● EXERCISE
Keep the images out and set the listing below down word for word.
--- SUPPLIED DATA Enclosed Below ---
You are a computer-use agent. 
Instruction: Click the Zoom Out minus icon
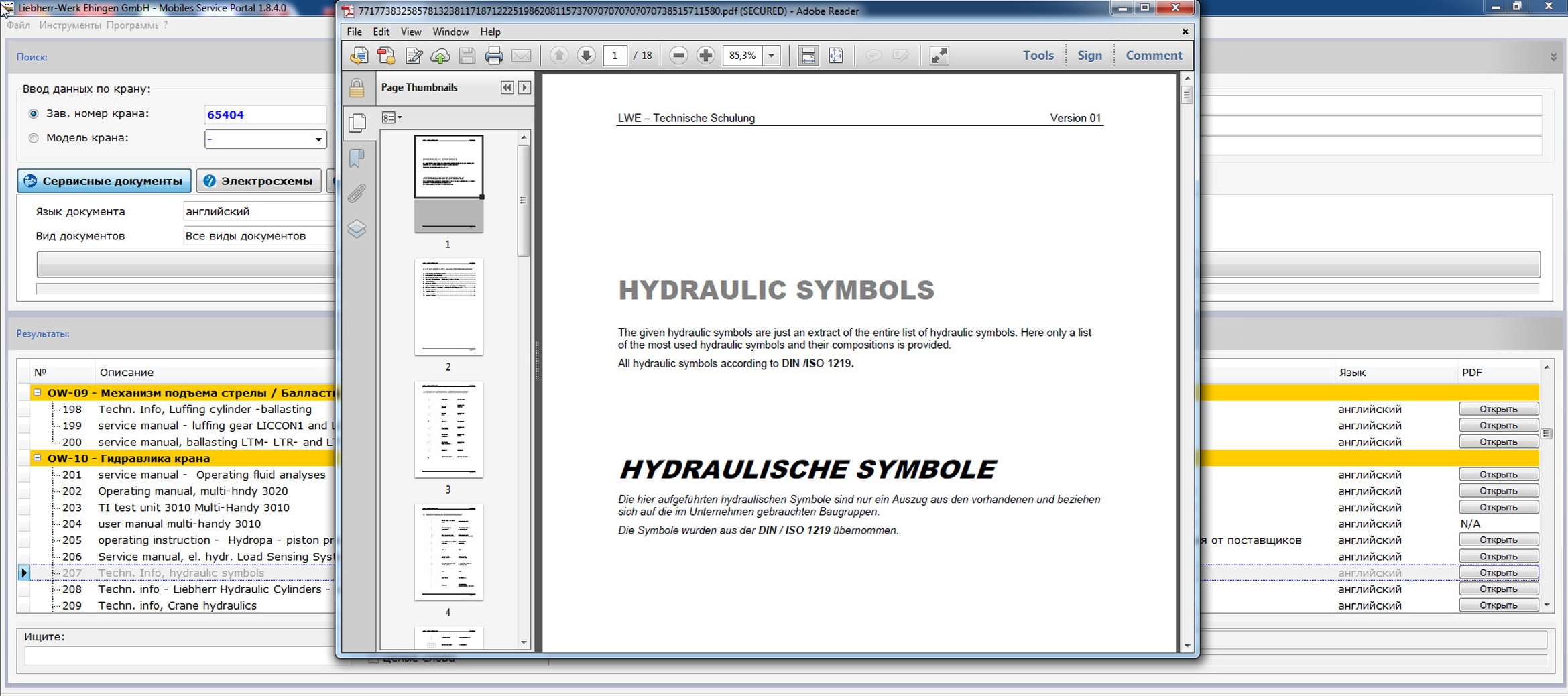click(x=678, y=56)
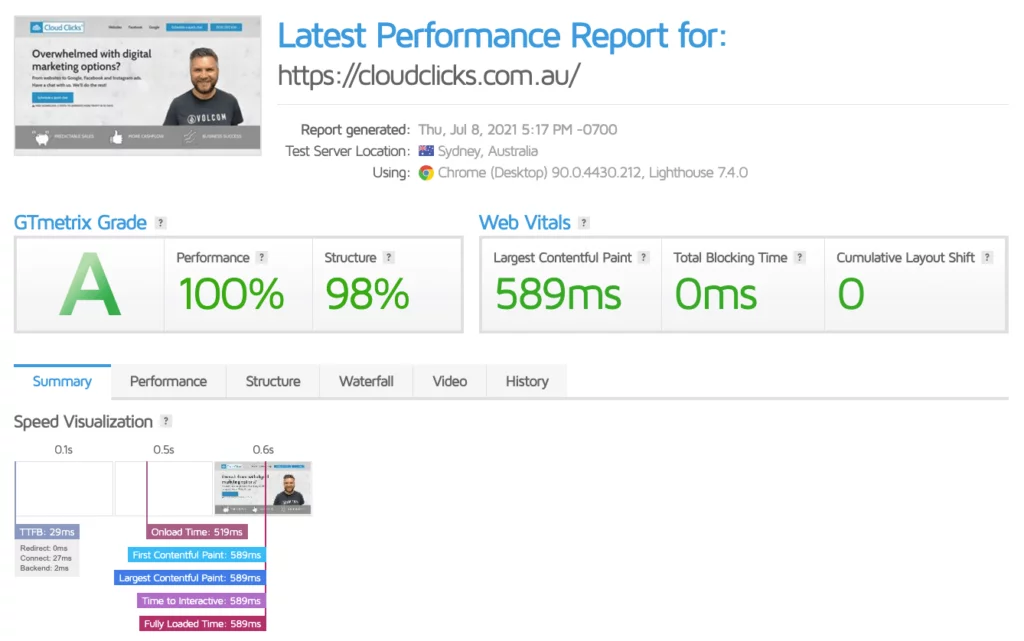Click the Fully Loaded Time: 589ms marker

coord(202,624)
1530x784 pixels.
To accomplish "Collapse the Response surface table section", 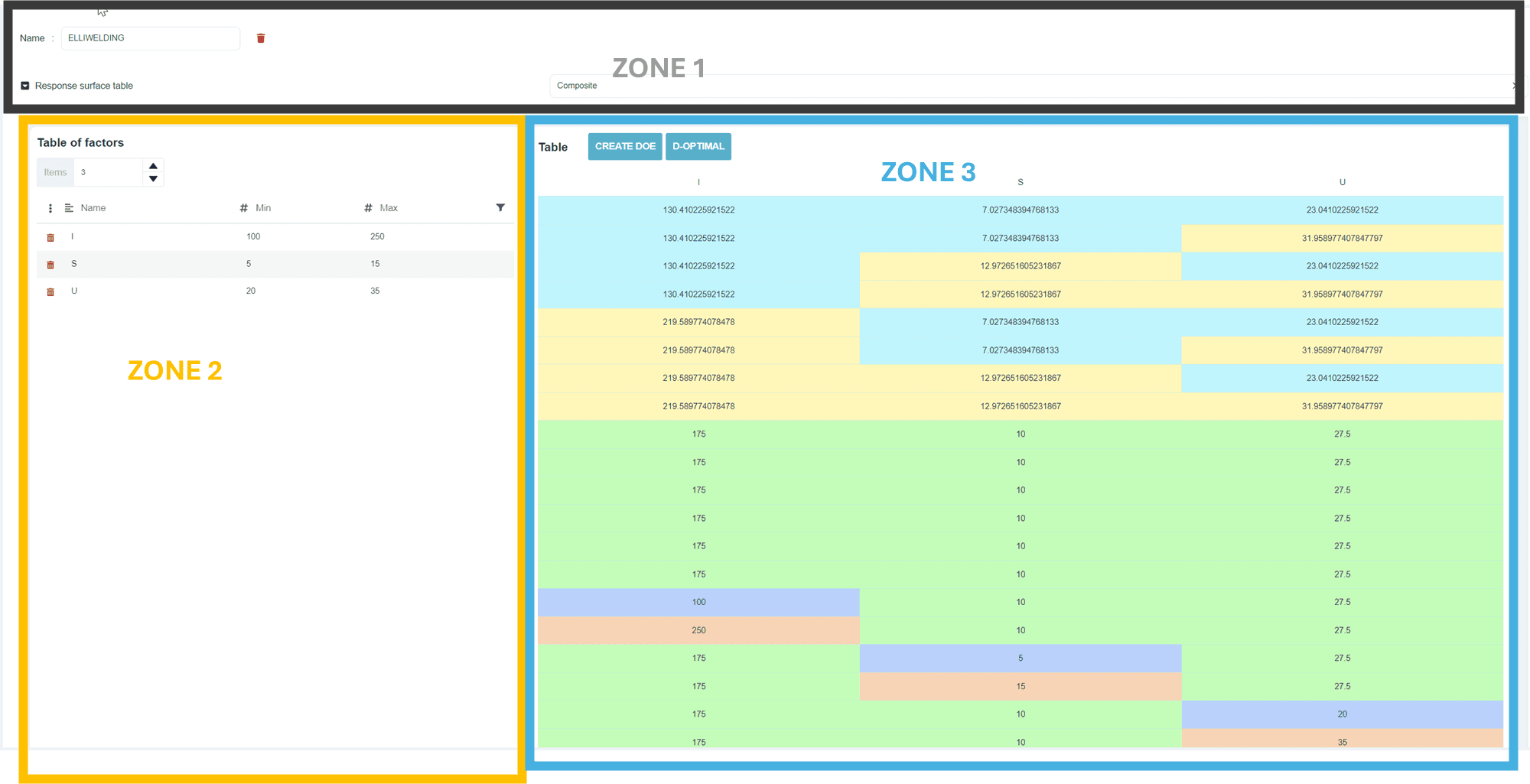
--- End of Enclosed SUPPLIED DATA ---
● RESPONSE BELOW
You are a computer-use agent. 
Instruction: Click the Zoom Out minus icon
click(x=678, y=56)
Click the Fully Loaded Time: 589ms marker

coord(202,624)
1530x784 pixels.
To accomplish "Collapse the Response surface table section", 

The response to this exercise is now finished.